Bi-partisan Senate Bill Would Give Locals More Say Over Transpo Spending

Improving local access to transportation funds would help build project’s like the multi-modal Atlanta BeltLine. Rendering: Atlanta BeltLine

When it comes to transportation funding, cities and towns occupy the bottom of the totem pole. The vast majority of federal transportation money goes to states, to the exclusion of local governments. That means state DOTs get tens of billions to spend on highways each year, while mayors and local agencies have to scrounge for money to improve transit, build sidewalks, or add bike lanes.

A bipartisan bill introduced in the Senate Thursday could give local governments greater access to federal funding. Senators Cory Booker (D-NJ) and Roger Wicker (R-MS) introduced the Innovation in Surface Transportation Act — Senate Bill 2891 [PDF] — which would set aside some federal transportation money for states to redistribute to cities and towns on a competitive basis.

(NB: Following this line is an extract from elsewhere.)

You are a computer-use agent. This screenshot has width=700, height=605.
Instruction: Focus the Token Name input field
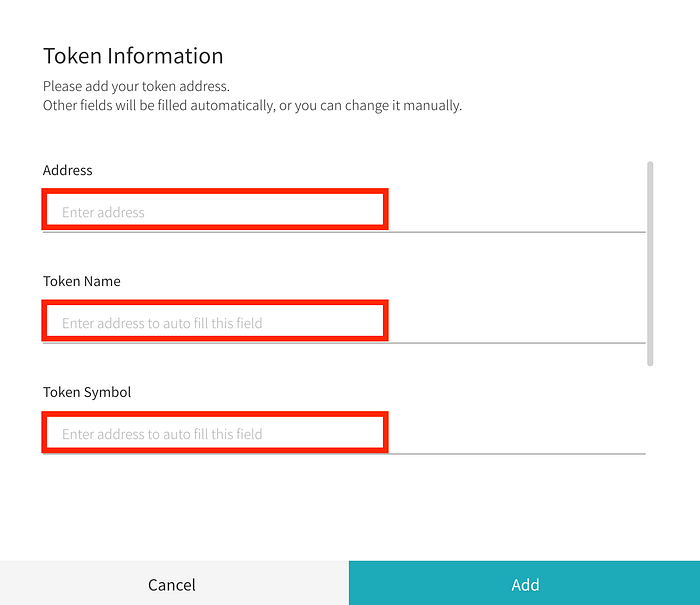pyautogui.click(x=344, y=322)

Mississippi Senator Roger Wicker says municipalities around his state want access to federal transportation funds. Photo: Senator Wicker
Mississippi Senator Roger Wicker says municipalities around his state want access to federal transportation funds. Photo: Senator Wicker

The legislation would devote 10 percent of federal surface transportation funding — or about $5 billion per year — to local-level projects. The funds would be split up between the states, and in each state a panel would distribute the money on a competitive basis to local governments, transit agencies, and regional planning agencies.

Senator Wicker said the bill is supported by localities across Mississippi as well as the Mississippi Municipal League.

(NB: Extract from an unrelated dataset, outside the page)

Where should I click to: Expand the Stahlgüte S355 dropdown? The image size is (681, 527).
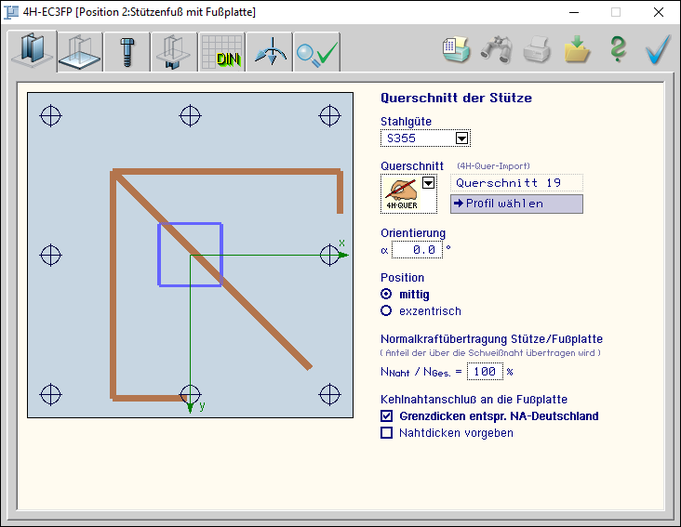462,139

“Local officials in Mississippi are on the front lines of America’s transportation challenges but often lack the resources to pay for critical improvements,” he said in a statement. “This measure would enable these local leaders to have a larger role in deciding which projects merit consideration. In doing so, leaders could implement the most targeted and cost-effective solutions to meet unique and urgent infrastructure needs.”

Three other senators — Mark Begich (D-Alaska), Bob Casey (D-Pennsylvania), and Thad Cochran (R-Mississippi) — have also signed on as sponsors. The Senate bill has a companion in the House — HR 4726, which has been held up in committee.

David Goldberg, communications director for Transportation for America, a leading supporter of the measure, said he doesn’t expect the bill to be passed into law before the holiday recess. But support for the bill today, he said, could help shape the next transportation bill.

Transportation for America is asking supporters to email their senators and urge them to support the measure.

  • Froggie

    Probably DOA in the House…

  • C Monroe

    Hopefully not. I always wondered why the state roads were smooth as glass and always being redone while local roads were like washboards and local transit suffered, the state pads its departments first before sharing.

  • Jack Jackson

    in that picture, where do the delivery trucks bring the retailers stock?

  • Lars Ulrich

    some States use as little as 20% federal funds in their overall spending programs. which means the balance of all transportation spending is state and local

    they use federal $ for highways because it’s far more likely to benefit national mobility

    there is plenty of State money locals have access to. how they spend it is between the locals abd state

    but you knew this

  • Coolebra

    On a competitive basis. Hmmm. I wonder if that means states, like Illinois, would be precluded from establishing arbitrary geographic distribution formulas before projects are reviewed competitively.

  • Southeasterner

    Wouldn’t this make things worse? I would think federal money would have more restrictions in how it is used then if the state were to decide how to spend/allocate all the money. Keep in mind many states are ruled by rural republican legislatures who could actually find ways to allocate even less money to urban projects, which they already (wrongly) claim are receiving all the federal and state gas tax funds.

    This sounds like a disaster.

  • Bolwerk

    Maybe around back. Maybe they let trucks into ped areas for delivery. Maybe retailers cart goods a block.

  • R.A. Stewart

    Depends on the state. The old joke in Illinois is that the only decent roads are those going into Springfield (the state capital).

  • Bob

    Its the Atlanta beltline, the trail area was never a road (it was a rail corridor) so you are (technically) looking at the backside of the buildings.